+++ SUPPLIED TEXT +++

The band has recently released a second single from the album in "Working For The Weekend", but fear not that this is a cover of the classic Loverboy tune.  Gritty rhythm guitars and catchy "oh oh ohs" intro the track before everything again backs off to just Vercouteren's voice, Hervig's bass, and Ilievski's drums to carry the majority of the first verse section, with the guitars jumping back in to rev things up during the hyper-catchy chorus and then on the following verses.  A song about grinding it out in a dead-end job during the week and then cutting loose on the weekend, "Working..." is a fun track with some total 70s keyboard effects thrown into the mix to keep things interesting.  For my money, this is the kind of track that Razorbats has always done exceptionally well, combining a love for retro rock with some 90s pop-punk attitude in places, to keep things fresh and interesting, even while resembling something from four or five decades ago!

"Rebel Soul" plays up the band's love for that pop punk sound I just mentioned, but still manages to incorporate a much cleaner, more 80s oriented, melodic rock lead guitar solo and bridge section.  I am impressed on this track (and throughout the record) with the backing vocal work, and every guy in the band contributes to this part of the album in some capacity, getting some help from their buddy, the Sleaze Fuhrer himself, Chris Damien Doll, from the Suicide Bombers.  To me, this song just sounds like the guys having fun and grinding away at a party rock tune, which is what Razorbats has long symbolized for me, even though they do so with less retro-attitude than in other places.

"Little Miss Crazy" was chosen as the lead single for the record, and with good reason, as it is probably the strongest...and my favorite...on an album filled with catchy songs.  Musically darker than anything else here, "Little Miss Crazy" is a moody rocker with a cool opening guitar riff and an undeniably catchy chorus that hooks the listener with the first spin.  Cheeky lyrics abound in this track as well, with Vercouteren opining, "Why are the cutest ones always insane?" when singing about his "Swan in a pond of doves".  The straightforward and somewhat sparse nature of the track, as well as the way the song is produced, really allows it to take on a haunting feel, and nothing here sounds over-produced or forced.  Hervig's bass is given a strong voice throughout the track, and Wevling's solo is smooth, soulful ear candy that is set off by the simple acoustic riff that runs the entirety of the track.  Vercouteren is absolutely spot-on with his delivery here, and some excellent backing vocals from Monica Rennan Hjelle lend a bit of support to an outstanding track that I find myself drawn to multiple times whenever I spin Mainline Rock N Roll.

+++ DATA ROWS +++

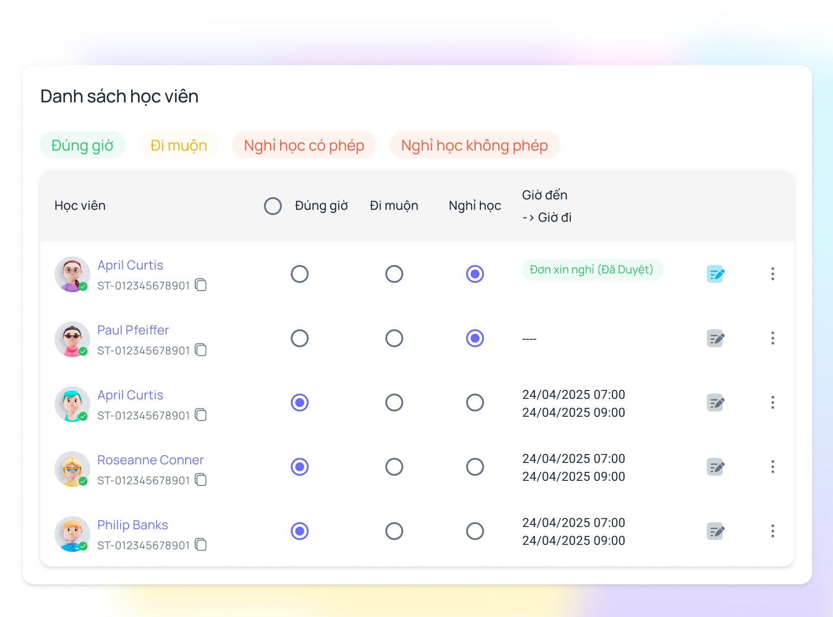This screenshot has width=833, height=617.
Task: Edit attendance note for Philip Banks
Action: (715, 531)
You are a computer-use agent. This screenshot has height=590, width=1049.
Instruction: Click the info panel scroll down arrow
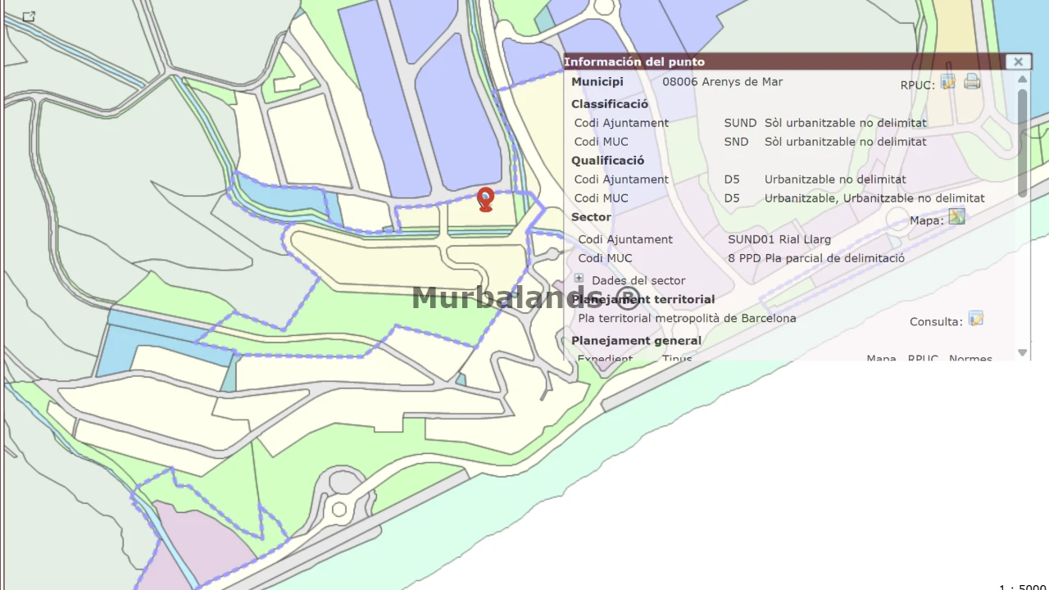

+++

__OBJECTIVE 1__
List every person the album review names, in the order each first appears.
__OBJECTIVE 2__
Pick up the album review after its last sentence and keep writing it.

__FINAL RESULT 1__
Vercouteren, Hervig, Ilievski, Chris Damien Doll, Wevling, Monica Rennan Hjelle

__FINAL RESULT 2__
A couple of tracks here have seen previous release...sort of.  "The City" was originally supposed to appear on a split-EP with another band called the Sick Things, but my understanding is the EP was never released, although the song was released as both a single and video.  A thick bass line drives the track from the get-go and a catchy, sing-along chorus feeds into the fun of this bouncy rocker.  I'm very glad to see the song get a second chance at life on this album.

Likewise, "White Trash Radio" is given another breath of life on Mainline Rock N Roll after being released as a stand-alone single in 2019.  Kjetil told me that this track has been re-recorded for this release, but the song sounds almost identical to me.  Regardless, this is a fun rock track with a big, catchy hook, nicely fuzzed-up guitars, and a classic 70s guitar rock style that channels a bit of "Saturday Nights Alright For Fighting" as it bounces along with plenty of energy and tongue-in-cheek attitude from Vercouteren.  Check out the awesome video below...

Sandwiched in between these fun rewinds is "Cocaine Karma", a plucky, sassy track that makes me think of a combination of the sing-along melodies of Cheap Trick and the melodic chug-chugga-chug of Marvelous 3.  A largely sparse track, "Cocaine Karma" starts off with Vercouteren using a bit of a sneer to his vocals before being supported by some strong backing vocals and a punchy rhythm section that is just a lot of fun to bop along to.  Once the sing-along chorus hits...forget about it...the song is firmly wedged into your brain.  Wevling drops a cool little solo into the mix, and some handclaps are interjected in time for a final run through that earworm chorus.  Just a really well constructed song from start to finish! 

"Venice" throws a bit of a curve ball into the mix, as this is a haunting, acoustic-based ballad that is completely unlike anything else on the record...or in the band's catalog, for that matter.  Vercouteren's vocal skills are fully on display here, especially during the first verse where virtually all electricity is stripped away from the instruments, save a lone, mournful guitar tone that interjects itself in various places.  Once again, some excellent backing vocals really lend themselves to the fullness of this track's sound, and Wevling's wailing solo is spot-on perfect for this song that continually builds upon itself, adding little musical bits here and there until the fullness of the track is finally achieved in time for Wevling to drop in another wickedly melodic outro solo.  A really, really powerful song unlike anything the band has tried before.  Highly recommended!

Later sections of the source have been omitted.